Untuk mempercepat penguraian sampah organik menjadi pupuk kompos, kita membutuhkan bahan tambahan yang mengandung mikroorganisme. Tentunya sobat kebun sudah familiar dengan EM4 dan MOL. Kedua bahan ini sering digunakan dalam proses pembuatan kompos. Nah tau gak sih perbedaaan antara EM4 dengan MOL? Yuk kita bahas perbedaaanya dibawah.



EM4

EM4 merupakan larutan yang mengandung banyak mikroorganisme atau bakteri, salah satu aktivator yang dapat membantu mempercepat proses pengkomposan. Jenis mikroorganisme yang ada dalam EM biasanya terdiri dari kelompok yeast atau ragi, bakteri fotosintesis, bakteri asam laktat, dan actinomycetes, yaitu bakteri yang sifat-sifatnya menyerupai jamur.

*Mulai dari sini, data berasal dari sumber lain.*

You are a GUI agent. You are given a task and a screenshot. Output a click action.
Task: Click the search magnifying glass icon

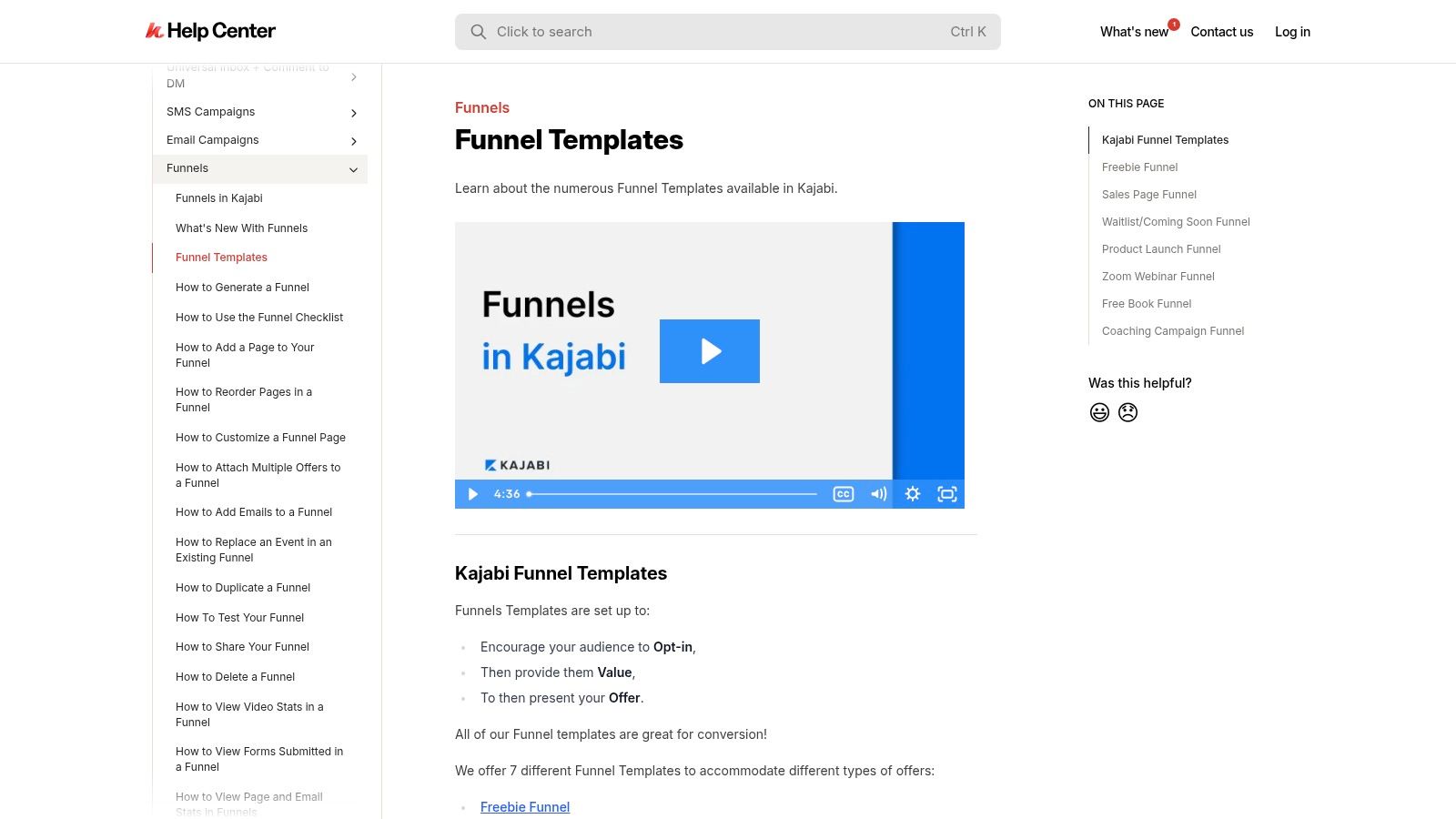(x=478, y=31)
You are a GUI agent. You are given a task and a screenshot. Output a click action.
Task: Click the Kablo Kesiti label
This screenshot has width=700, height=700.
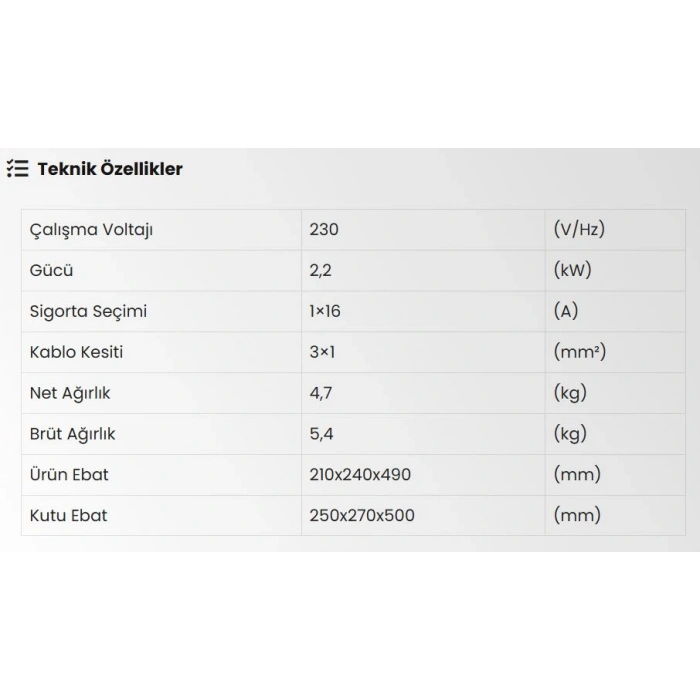77,352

Larutan EM4 mudah untuk didapatkan, karena hampir tersedia di semua toko pertanian. Biasanya larutan EM4 dijual dengan kemasan 1 liter. 



MOL

MOL adalah larutan yang berisi berarti mikroorganisme pengurai yang berasal dari bahan-bahan yang ada di sekitar kita. MOL diperoleh melalui fermentasi bahan-bahan sumber mikroorganisme, misalnya air kelapa, air cucian beras, kulit pisang, urin ternak, sayur atau buah busuk. Bakteri yang terkandung dalam MOL tidak diketahui. Tapi bakteri atau mikroorganisme tersebut tetap bisa digunakan untuk proses mengkomposan atau pun langsung digunakan untuk pemupukan tanah, karena hasil fermentasi MOL sudah mengandung zat-zat yang dibutuhkan untuk pertumbuhan tanaman.


Untuk MOL biasanya dibuat mandiri sesuai bahan-bahan yang tersedia dan untuk proses fermentasinya membutuhkan waktu. 



Nah sudah tau bedanya kan sobat kebun. Penggunaan EM4 atau MOL bisa disesuaikan dengan kebutuhan kalian. Jika ingin instan bisa pakai EM4, walaupun beberapa MOL yang sudah jadi ada yang jual juga. Tapi jika ingin memanfaatkan bahan-bahan sisa organik dan memiliki banyak waktu, tidak ada salahnya untuk membuat MOL sendiri.